The problem with that logic is that those costs to other countries will unavoidably become costs on us! Take two examples. First, a Reuters article points out that “a third of Bangladesh’s coastline could be flooded if the sea rises one meter in the next 50 years, creating an additional 20 million Bangladeshis displaced from their homes and farms.” Some large percentage of the nation could disappear under water. And that’s only one such nation. Global warming and sea level rise could displace hundreds of millions of poor people. The U.S. will find itself unable to turn its back on such a disaster, for humanitarian reasons. Moreover, the costs would come back to haunt us in other ways, through increased wars and other political disruptions of great danger to the U.S. itself.

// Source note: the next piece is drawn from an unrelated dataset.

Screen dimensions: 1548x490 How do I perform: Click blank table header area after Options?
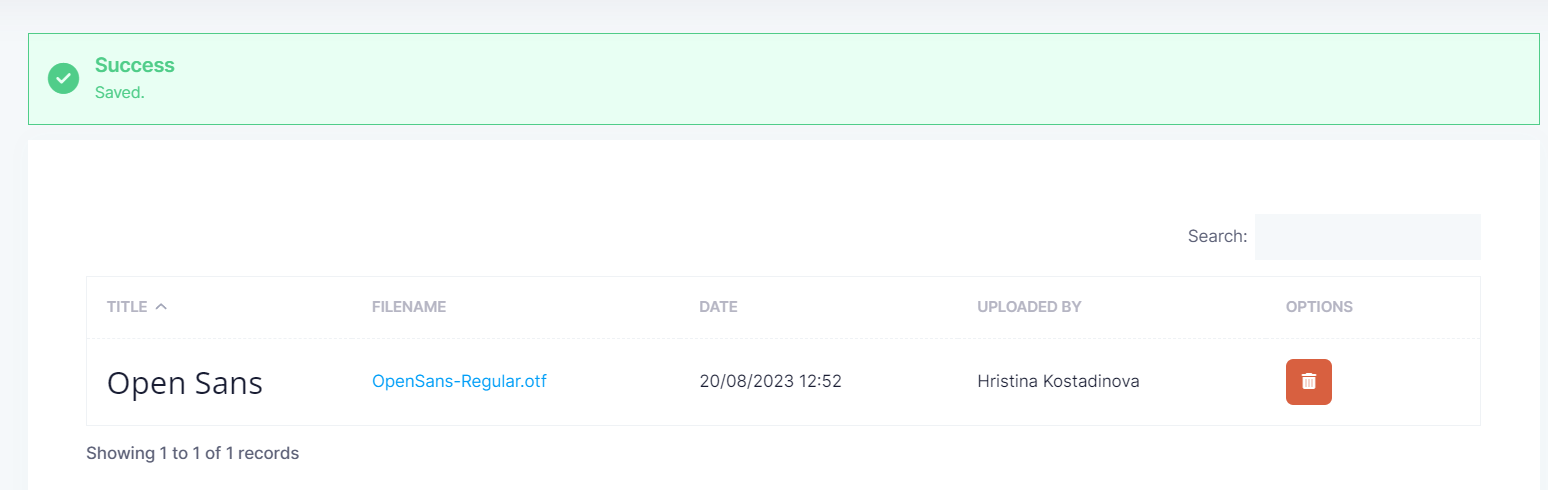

A second example appears in a recent NY Times article about the effects of global warming on agricultural productivity. It starts by describing terrific recent technological advances: “Forty years ago, a third of the population in the developing world was undernourished. By the tail end of the Green Revolution, in the mid-1990s, the share had fallen below 20 percent, and the absolute number of hungry people dipped below 800 million for the first time in modern history.” But those technological advances have leveled off, while growing demands have reflected huge growth in worldwide population and incomes. The resulting grain price spikes have contributed to the largest increases in world hunger in decades, perhaps 925 million last year (see screen-shot).
What is the role of human-induced climate change? The level of carbon dioxide in the atmosphere has already increased by 40 percent since the Industrial Revolution. We are on course to double or triple this level within a hundred years. This climate change contributes to extreme weather events. “Many of the failed harvests of the past decade were a consequence of weather disasters, like floods in the United States, drought in Australia and blistering heat waves in Europe and Russia. Scientists believe some, though not all, of those events were caused or worsened by human-induced global warming. … In 2007 and 2008, with grain stockpiles low, prices doubled and in some cases tripled. Whole countries began hoarding food, and panic buying ensued in some markets, notably for rice. Food riots broke out in more than 30 countries.”
The world’s population was less than 3 billion in 1950. It is now about 7 billion, and is expected to grow to 10 billion by the year 2100. “Unlike in the past, that demand must somehow be met on a planet where little new land is available for farming, where water supplies are tightening, where the temperature is rising, where the weather has become erratic and where the food system is already showing serious signs of instability.”
Suppose the U.S. is only to look out only for itself. Forget altruism. Forget unilateral efforts to save the world. Wouldn’t we merely be protecting ourselves by doing something now to reduce worldwide political instability that could result from a hundred million refugees and famines of that magnitude?